Europe’s second-largest maker of allergy drugs, Stallergenes recently won European approval to sell its hayfever allergy pill, Oralair (Event – Stallergene’s Europe victory is the start of US ambitions, November 27, 2009).

A US partner is being sought for Oralair and house dust mite product, Actair, so it is possible those partnership talks could evolve into a full-blown takeover.

In other potential M&A activity, observers say Neurosearch, mooted as a takeover target last year, could change hands in 2010.

The CNS specialist already has a number of partnerships with big pharma groups and has been linked specifically to Glaxo, which holds a 5% stake in the company, and Eli Lilly.

The company is on the threshold of two major catalysts this year, phase III data for Huntington’s disease candidate, Huntexil, and a licensing deal for phase III obesity pill, tesofensine (NeuroSearch raises the stakes ahead of pivotal events, October 26, 2009).

Increased appetite

An analysis by EP Vantage last year certainly appeared to point towards a growing appetite for big pharma to strike takeover deals in the last few years (Vantage Point - Is big pharma spending its way out of trouble?,October 2, 2009).

Where possible big pharma will still prefer to strike licensing deals, to share the risk and avoid earnings dilution, but deals are still happening.
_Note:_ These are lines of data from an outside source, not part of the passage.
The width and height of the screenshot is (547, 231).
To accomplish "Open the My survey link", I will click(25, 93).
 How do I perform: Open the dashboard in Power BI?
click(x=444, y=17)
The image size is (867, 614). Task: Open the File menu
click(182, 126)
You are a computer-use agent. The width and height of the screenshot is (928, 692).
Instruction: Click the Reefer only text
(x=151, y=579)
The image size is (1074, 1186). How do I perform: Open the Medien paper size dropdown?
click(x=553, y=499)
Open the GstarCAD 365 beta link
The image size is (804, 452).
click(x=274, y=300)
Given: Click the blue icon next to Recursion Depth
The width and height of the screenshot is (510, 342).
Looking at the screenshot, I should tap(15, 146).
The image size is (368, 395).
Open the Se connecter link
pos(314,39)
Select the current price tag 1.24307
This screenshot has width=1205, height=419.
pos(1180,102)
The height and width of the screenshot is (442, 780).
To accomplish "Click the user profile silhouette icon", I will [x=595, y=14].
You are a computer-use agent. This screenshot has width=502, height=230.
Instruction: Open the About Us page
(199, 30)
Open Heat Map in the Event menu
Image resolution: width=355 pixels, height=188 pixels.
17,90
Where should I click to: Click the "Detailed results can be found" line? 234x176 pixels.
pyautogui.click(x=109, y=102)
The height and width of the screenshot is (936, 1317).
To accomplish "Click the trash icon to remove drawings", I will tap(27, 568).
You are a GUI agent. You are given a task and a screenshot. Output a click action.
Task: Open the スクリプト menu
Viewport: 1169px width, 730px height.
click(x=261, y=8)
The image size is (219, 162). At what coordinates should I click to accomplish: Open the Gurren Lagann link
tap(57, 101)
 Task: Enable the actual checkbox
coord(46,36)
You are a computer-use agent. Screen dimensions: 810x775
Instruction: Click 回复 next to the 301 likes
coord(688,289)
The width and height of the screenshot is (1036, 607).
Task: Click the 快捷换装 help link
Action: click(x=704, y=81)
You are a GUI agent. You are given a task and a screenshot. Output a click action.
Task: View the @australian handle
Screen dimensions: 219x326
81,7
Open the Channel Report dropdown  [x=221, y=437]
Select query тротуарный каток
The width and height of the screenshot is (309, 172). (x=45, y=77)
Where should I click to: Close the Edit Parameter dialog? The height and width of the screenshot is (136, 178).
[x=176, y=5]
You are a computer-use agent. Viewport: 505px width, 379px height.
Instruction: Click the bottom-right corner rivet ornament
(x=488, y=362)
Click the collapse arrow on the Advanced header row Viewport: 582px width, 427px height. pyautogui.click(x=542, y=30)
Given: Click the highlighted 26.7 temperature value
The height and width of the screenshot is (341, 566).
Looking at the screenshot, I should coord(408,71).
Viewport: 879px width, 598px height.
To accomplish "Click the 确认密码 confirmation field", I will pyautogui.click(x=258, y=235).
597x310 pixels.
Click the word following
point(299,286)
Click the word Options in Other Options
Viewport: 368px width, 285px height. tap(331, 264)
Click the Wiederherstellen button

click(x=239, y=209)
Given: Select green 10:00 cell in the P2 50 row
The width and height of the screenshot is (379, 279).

Bankers are understandably bullish on this activity continuing; the deals pay their wages and it is in their interest to talk up this sort of activity.

But one other driver of deal making is likely to have a big influence this year, the return to the table of companies that last year were otherwise engaged in mega-mergers: Roche, Pfizer and Merck and to a certain extent Novartis with Alcon. Without this distraction their attention could now be focused on the smaller end of the scale.